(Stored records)
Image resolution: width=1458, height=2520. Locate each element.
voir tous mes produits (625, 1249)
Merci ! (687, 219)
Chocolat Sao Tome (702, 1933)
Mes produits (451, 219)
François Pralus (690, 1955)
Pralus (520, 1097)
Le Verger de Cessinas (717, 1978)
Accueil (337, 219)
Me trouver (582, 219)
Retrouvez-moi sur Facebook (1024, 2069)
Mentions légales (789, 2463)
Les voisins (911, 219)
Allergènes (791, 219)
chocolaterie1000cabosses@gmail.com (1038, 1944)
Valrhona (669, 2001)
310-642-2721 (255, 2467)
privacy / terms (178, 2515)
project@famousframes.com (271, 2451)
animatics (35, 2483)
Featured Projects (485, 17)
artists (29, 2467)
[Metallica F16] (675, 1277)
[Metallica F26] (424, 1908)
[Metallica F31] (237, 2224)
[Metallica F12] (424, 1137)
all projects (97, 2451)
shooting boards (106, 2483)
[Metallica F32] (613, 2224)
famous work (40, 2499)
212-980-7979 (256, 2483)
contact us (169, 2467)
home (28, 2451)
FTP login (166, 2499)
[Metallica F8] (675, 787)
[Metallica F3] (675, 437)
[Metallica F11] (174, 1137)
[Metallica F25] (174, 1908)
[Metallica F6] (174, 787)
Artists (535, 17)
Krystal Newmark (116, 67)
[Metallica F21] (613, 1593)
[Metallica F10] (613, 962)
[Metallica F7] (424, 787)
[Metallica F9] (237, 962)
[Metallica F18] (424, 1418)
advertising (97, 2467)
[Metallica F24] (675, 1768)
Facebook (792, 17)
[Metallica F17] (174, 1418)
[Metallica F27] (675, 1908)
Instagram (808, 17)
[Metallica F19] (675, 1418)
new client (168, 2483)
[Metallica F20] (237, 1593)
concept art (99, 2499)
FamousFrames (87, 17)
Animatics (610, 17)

## Instructions to follow:
Begin with the line that contains "advertising (97, 2467)" and end with the last line of the data. Repeat those two lines and all between them exactly.

## Answer box:
advertising (97, 2467)
[Metallica F24] (675, 1768)
Facebook (792, 17)
[Metallica F17] (174, 1418)
[Metallica F27] (675, 1908)
Instagram (808, 17)
[Metallica F19] (675, 1418)
new client (168, 2483)
[Metallica F20] (237, 1593)
concept art (99, 2499)
FamousFrames (87, 17)
Animatics (610, 17)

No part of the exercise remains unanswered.